* _AIM OF THE TASK_: List every line in the listing below that contains the string "pixels".
--- Start of RECORDS FOR PROCESSING ---
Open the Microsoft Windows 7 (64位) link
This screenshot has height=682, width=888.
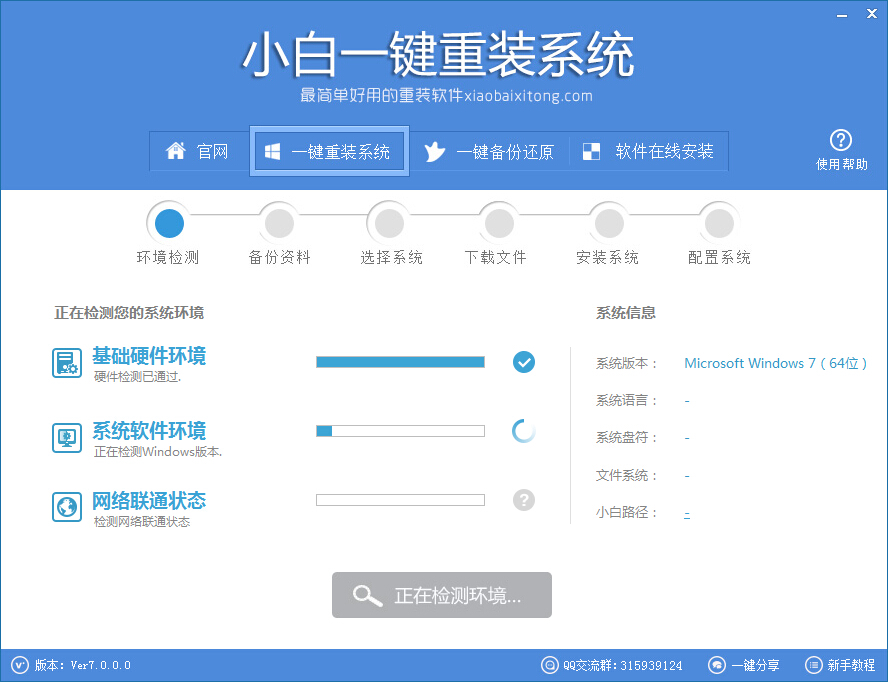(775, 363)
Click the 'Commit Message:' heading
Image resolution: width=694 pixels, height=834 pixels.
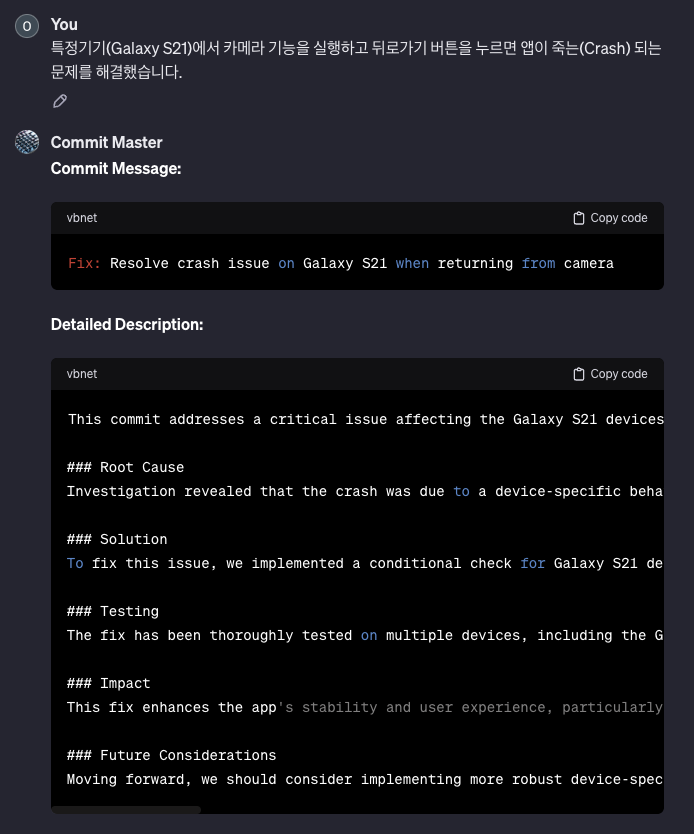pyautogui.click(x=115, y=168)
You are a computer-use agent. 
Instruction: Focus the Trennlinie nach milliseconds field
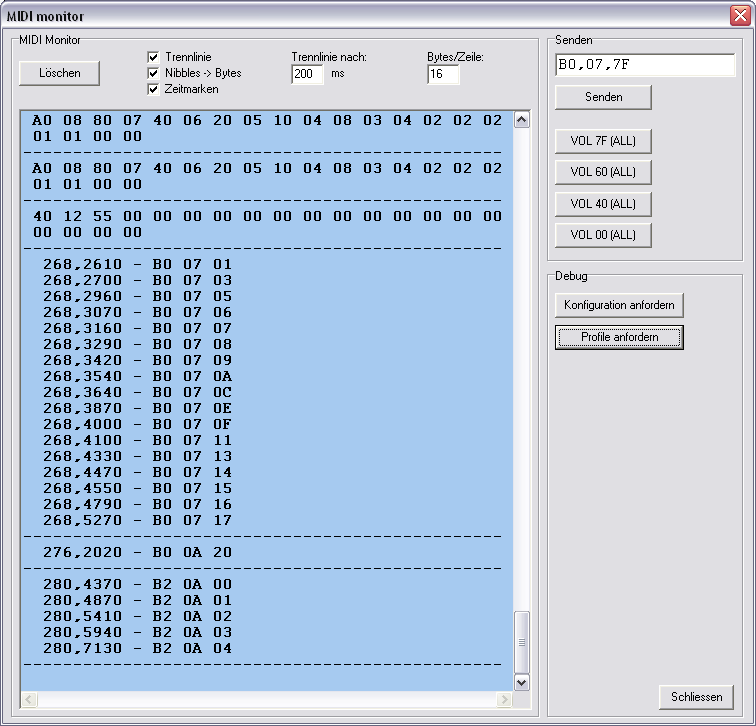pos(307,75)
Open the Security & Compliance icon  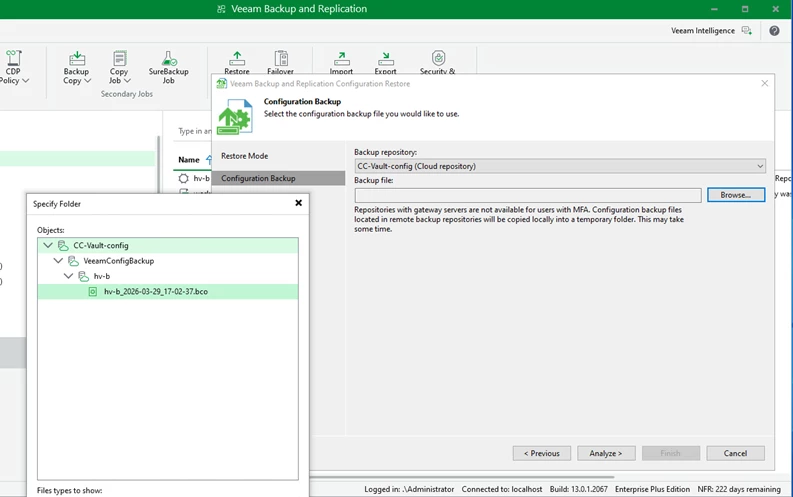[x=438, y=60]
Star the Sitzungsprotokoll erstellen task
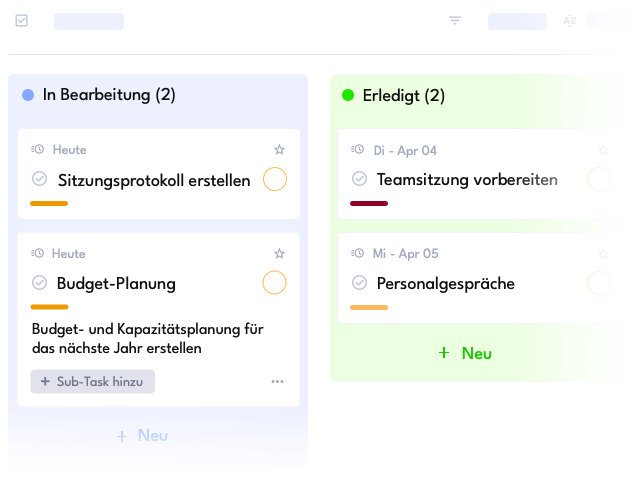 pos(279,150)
--- End of RECORDS FOR PROCESSING ---
--- Start of RECORDS FOR PROCESSING ---
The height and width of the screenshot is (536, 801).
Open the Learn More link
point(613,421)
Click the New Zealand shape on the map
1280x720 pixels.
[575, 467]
--- End of RECORDS FOR PROCESSING ---
* _EXPECTED OUTPUT_:
Image resolution: width=694 pixels, height=834 pixels.
1280x720 pixels.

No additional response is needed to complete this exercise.